Now that we have our two clusters ready, let’s create a topic for the source cluster that will be replicated in the future:

$ oc create -f - <<EOF
apiVersion: kafka.strimzi.io/v1beta1
kind: KafkaTopic
metadata:
  name: my-topic
  labels:
    strimzi.io/cluster: europe-cluster
spec:
  partitions: 12
  replicas: 3
  config:
    retention.ms: 7200000
    segment.bytes: 1073741824
EOF

This topic has the strimzi.io/cluster label that points to the source cluster. Now let's check if the topic was indeed created:

$ oc get kt  
                                                                                                                        
NAME       PARTITIONS   REPLICATION FACTOR
my-topic   12           3

This topic has 12 partitions with replication 3 factor, which means that each Kafka node will be the primary of 4 partitions and the secondary of 8 other partitions.

$ oc create -f - <<EOF 
apiVersion: kafka.strimzi.io/v1beta1
kind: KafkaUser
metadata:
  name: my-us-user
  labels:
    strimzi.io/cluster: us-cluster
spec:
  authentication:
    type: tls
  authorization:
    type: simple
    acls:
      - resource:
          type: topic
          name: my-topic
          patternType: literal
        operation: Read
        host: "*"
      - resource:
          type: topic
          name: my-topic
          patternType: literal
        operation: Describe
        host: "*"
      - resource:
          type: group
          name: my-group
          patternType: literal
        operation: Read
        host: "*"
      - resource:
          type: topic
          name: my-topic
          patternType: literal
        operation: Write
        host: "*"
      - resource:
          type: topic
          name: my-topic
          patternType: literal
        operation: Create
        host: "*"
      - resource:
          type: topic
          name: my-topic
          patternType: literal
        operation: Describe
        host: "*"
---
apiVersion: kafka.strimzi.io/v1beta1
kind: KafkaUser
metadata:
  name: my-europe-user
  labels:
    strimzi.io/cluster: europe-cluster
spec:
  authentication:
    type: tls
  authorization:
    type: simple
    acls:
      - resource:
          type: topic
          name: my-topic
          patternType: literal
        operation: Read
        host: "*"
      - resource:
          type: topic
          name: my-topic
          patternType: literal
        operation: Describe
        host: "*"
      - resource:
          type: group
          name: my-group
          patternType: literal
        operation: Read
        host: "*"
      - resource:
          type: topic
          name: my-topic
          patternType: literal
        operation: Write
        host: "*"
      - resource:
          type: topic
          name: my-topic
          patternType: literal
        operation: Create
        host: "*"
      - resource:
          type: topic
          name: my-topic
          patternType: literal
        operation: Describe
        host: "*"

■ ■ ■ ■

- _Aim of the task_
Please write out, word for word, the part of the Strimzi walkthrough that opens with the words containing "This topic has the" and closes with "8 other partitions.". The data plays no role in this.

- _Dataset records_
■ ■ ■ ■

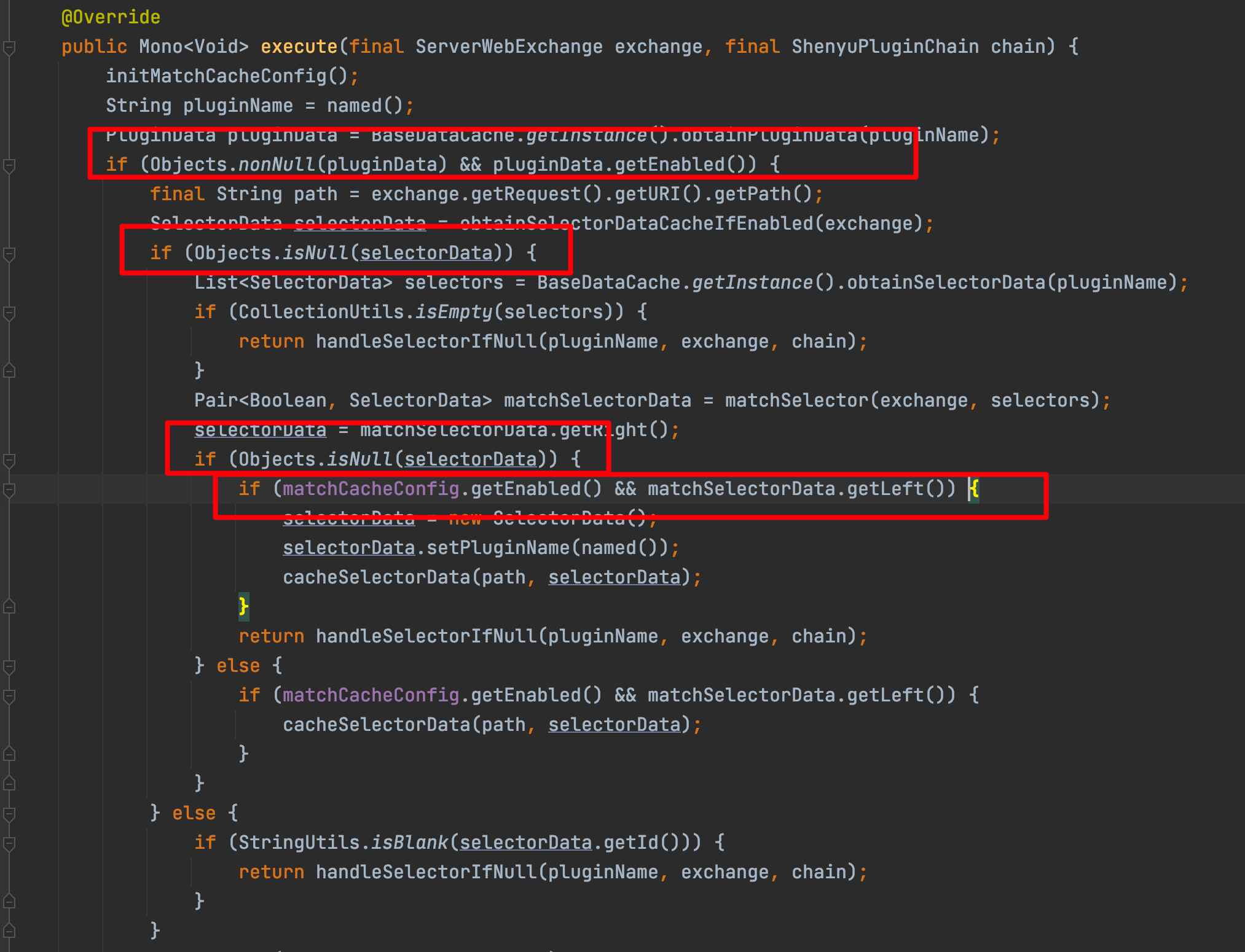Collapse the first Objects.isNull(selectorData) block
Viewport: 1245px width, 952px height.
pyautogui.click(x=9, y=254)
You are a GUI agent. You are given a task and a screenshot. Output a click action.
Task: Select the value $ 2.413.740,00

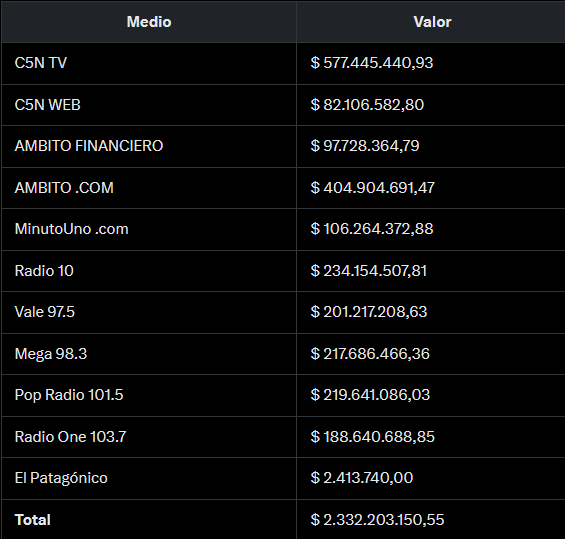coord(362,478)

■ ■ ■ ■

- _Response to the task_
This topic has the strimzi.io/cluster label that points to the source cluster. Now let's check if the topic was indeed created:

$ oc get kt  
                                                                                                                        
NAME       PARTITIONS   REPLICATION FACTOR
my-topic   12           3

This topic has 12 partitions with replication 3 factor, which means that each Kafka node will be the primary of 4 partitions and the secondary of 8 other partitions.